Late Interaction (ColBERT)¶

Do they do Stage-1 and Stage-2 together?

Short Answer¶

Yes, late interaction models like ColBERT bridge the gap between Stage 1 and Stage 2.

They can serve as:

High-quality Stage 1: Retrieval from millions of documents (with optimized indexing)
Fine-grained Stage 2: Token-level matching that mimics cross-encoder precision

Long Answer: Why Late Interaction is Special¶

Standard Dense Retrieval (Stage 1)

Compresses entire document into single vector (768-d)
Fast but loses nuance
Can’t capture fine-grained matches

Cross-Encoders (Stage 2)

Full attention between every query-document token pair
Extremely accurate but prohibitively slow
Can’t pre-compute (needs query at inference time)

Late Interaction (ColBERT) - The Bridge

Stores vector for every token in document
Performs interaction after retrieval (“late”)
Fast enough for Stage 1, accurate enough for Stage 2

The ColBERT Architecture¶

Standard Bi-Encoder:
┌─────────┐                    ┌──────────┐
│  Query  │ → BERT → [768-d] → │          │
│         │                    │ Dot Prod │ → Score
│Document │ → BERT → [768-d] → │          │
└─────────┘                    └──────────┘

ColBERT (Late Interaction):
┌─────────┐                    ┌──────────┐
│  Query  │ → BERT → [32 x 128-d] →│      │
│ (32 tok)│                         │MaxSim│ → Score
│Document │ → BERT → [200 x 128-d]→│      │
│(200 tok)│                         └──────┘
└─────────┘

MaxSim Operation:
For each query token, find max similarity with any document token,
then sum across all query tokens.

ColBERT Literature¶

Paper	Author	Venue	Code	Key Innovation
ColBERT: Efficient and Effective Passage Search via Contextualized Late Interaction over BERT	Khattab & Zaharia	SIGIR 2020	Code	Late Interaction: Retains token-level embeddings and computes MaxSim after retrieval. Captures fine details like cross-encoders but indexable like bi-encoders.
ColBERTv2: Effective and Efficient Retrieval via Lightweight Late Interaction	Santhanam et al.	NAACL 2022	Code	Compression + Denoising: Residual compression reduces index size by 6-10x. Denoised supervision from cross-encoder improves quality. Enables billion-scale retrieval.

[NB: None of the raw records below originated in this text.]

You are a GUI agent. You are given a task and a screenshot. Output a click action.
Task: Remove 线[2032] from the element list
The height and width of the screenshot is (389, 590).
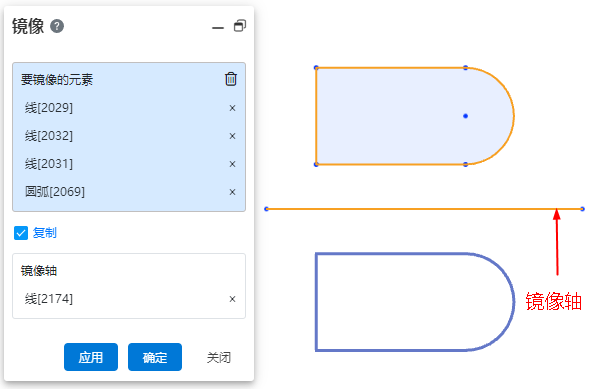(x=232, y=136)
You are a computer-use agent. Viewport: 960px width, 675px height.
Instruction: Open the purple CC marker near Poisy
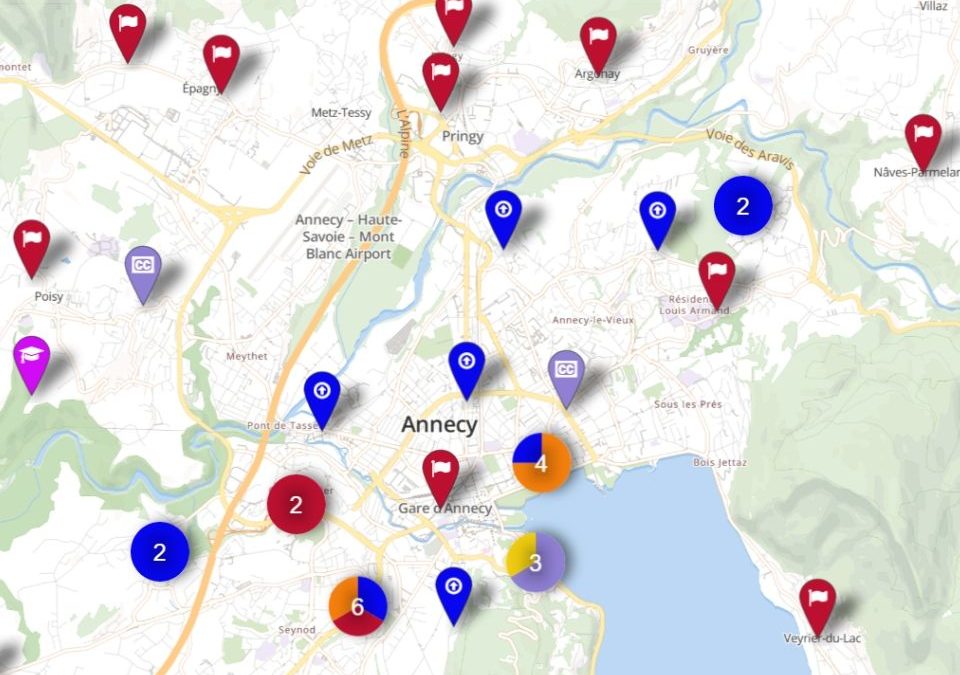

Other Multi-Vector Methods¶

Paper	Author	Venue	Code	Key Innovation
Poly-encoders: Architectures and Pre-training Strategies for Fast and Accurate Multi-sentence Scoring	Humeau et al.	ICLR 2020	Code	Attention over Codes: Learned codes represent the candidate document. Query attends to these codes. Balance of speed/accuracy; versatile for dialogue systems.
ME-BERT: Multi-Vector Encoding for Document Retrieval	Luan et al.	arXiv 2020	NA	Multi-Vector per Doc: Multiple vectors per document to capture diverse topics. Each vector represents different aspect/sub-topic.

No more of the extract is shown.